Le club rotterdamois a été élu meilleur centre de formation des Pays-Bas entre 2010 et 2014, seulement détrôné cette année par l’AZ. Ça tombe bien, GVB a décidé de rajeunir considérablement l’effectif rouge et blanc, déjà bien décimé au sortir de la Coupe du monde l’été dernier avec les pas forcément remplacés Janmaat, De Vrij, Martins Indi et Pellè. Exit donc les défenseurs vieillissants Mathijssen et Boulahrouz, laissés libres en juin. En lieu et place, « Gio » a d’ores et déjà intégré à la préparation du groupe les minots Jari Schuurman et Stef Gronsveld, dix-neuf ans tous deux, ainsi que les récents majeurs Bart Nieuwkoop, Kamil Miazek et Calvin Verdonk. Sans oublier le retour de prêt du FC Eindhoven de Joey Sleegers, vingt ans, qui espère bien se faire une place en équipe première.

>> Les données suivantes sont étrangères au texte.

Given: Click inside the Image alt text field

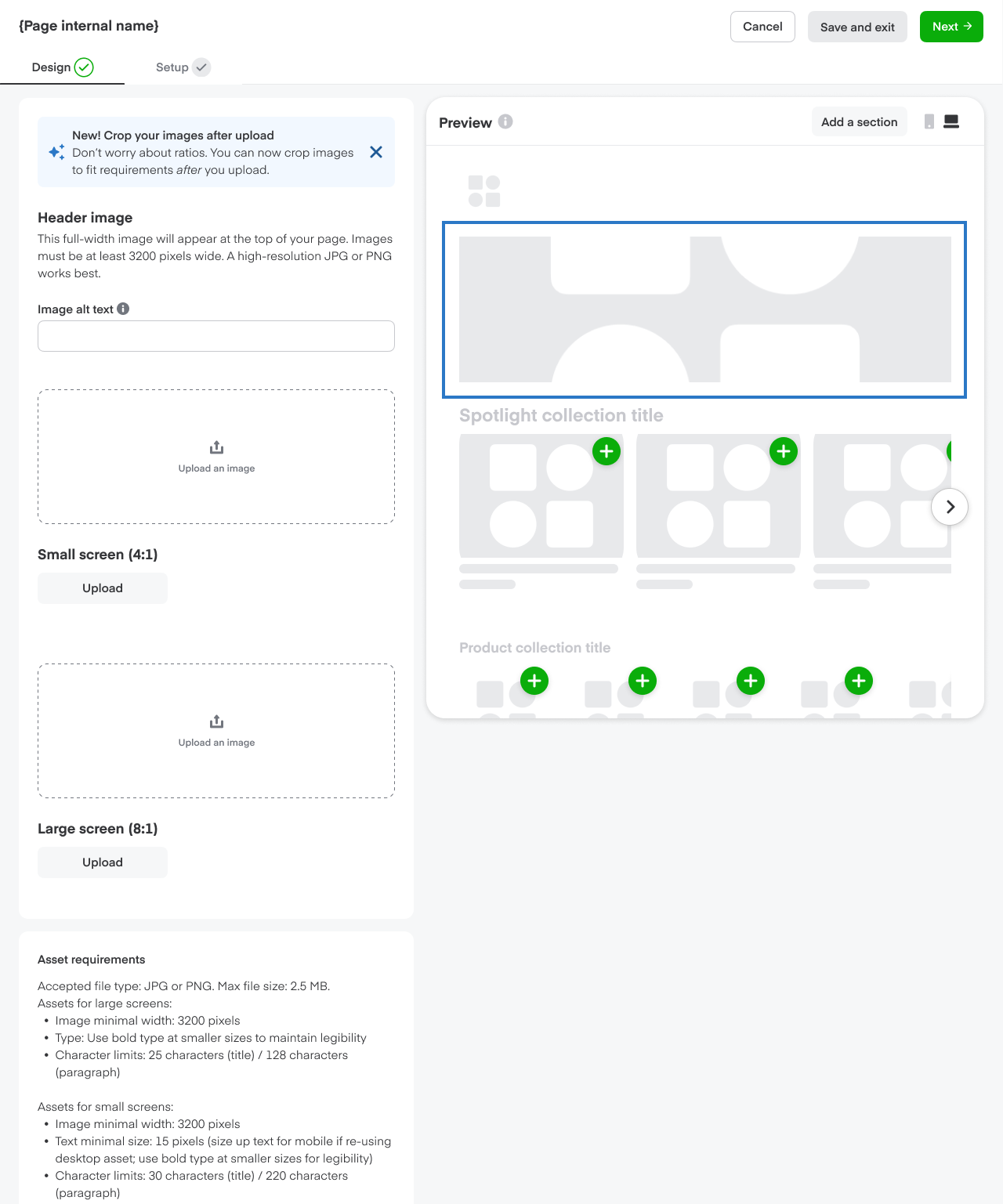Looking at the screenshot, I should click(x=216, y=335).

Kuyt, Wouters, Vejinov : un GvB qui sait s’entourer
Pour autant, Van Bronckhorst ne fait pas dans le jeunisme aveuglément. D’une part, il vient d’abandonner la piste John Guidetti, qui avait pourtant fait ses preuves il y a deux ans en plantant 20 buts en 23 matchs pour les Rouge et Blanc. La gourmandise du meilleur ennemi de Kurzawa, ainsi qu’une certaine tendance à avoir la tête qui enfle, auraient joué en sa défaveur. D’autre part, l’une des premières signatures du Feyenoord fut celle de Dirk Kuyt, trente-quatre piges, revenu dans un club qu’il avait quitté il y a neuf ans, dans le but d’encadrer la jeune garde. Expérience toujours, GVB s’est doté d’un adjoint au CV trois étoiles pour l’aider dans sa tâche : Jan Wouters, ancien assistant de McLeish aux Rangers entre 2001 et 2006, puis entraîneur du FC Utrecht entre 2011 et 2014. Si l’on ajoute Jean-Paul van Gastel, présent au sein des équipes de jeunes du Feyenoord depuis 2005, le trio est paré pour affronter l’Eredivisie saison 2015-2016.
Une inconnue demeure : la présence de Jordy Clasie dans l’effectif, que l’on annonce à Fenerbahçe ou la Lazio. Partira, partira pas ? De toute façon, GVB a déjà signé son remplaçant : le Néerlando-Serbe Marko Vejinović, auteur d’une saison pleine au Vitesse (35 matchs, 12 buts). Avant, peut-être, de récupérer le meneur du BF Häcken Simon Gustafson. En attendant, GvB se prépare. Et prévenait en conférence de presse cette semaine : « Je peux naturellement rêver d’un jeu à la hollandaise avec des ailiers. Il y aura forcément un moment où je modifierais le jeu pour que l’on se crée plus d’occasions et batte l’adversaire. Mais je ne vais pas pour autant changer du tout au tout notre système. » Comprendre : le Feyenoord sera toujours une équipe chiante à jouer, notamment au Kuip. Promesse d’un homme qui était connu sur tous les terrains du monde entier pour « jouer 90 minutes, si ce n’est plus, mais jamais moins » . En mai dernier, et malgré un premier échec dans sa carrière d’entraîneur, Van Bronckhorst se montrait déjà confiant et ambitieux : « Avec un bon football, on peut remettre Feyenoord à nouveau sur la carte du football néerlandais. » Welcome to the jungle, Giovanni.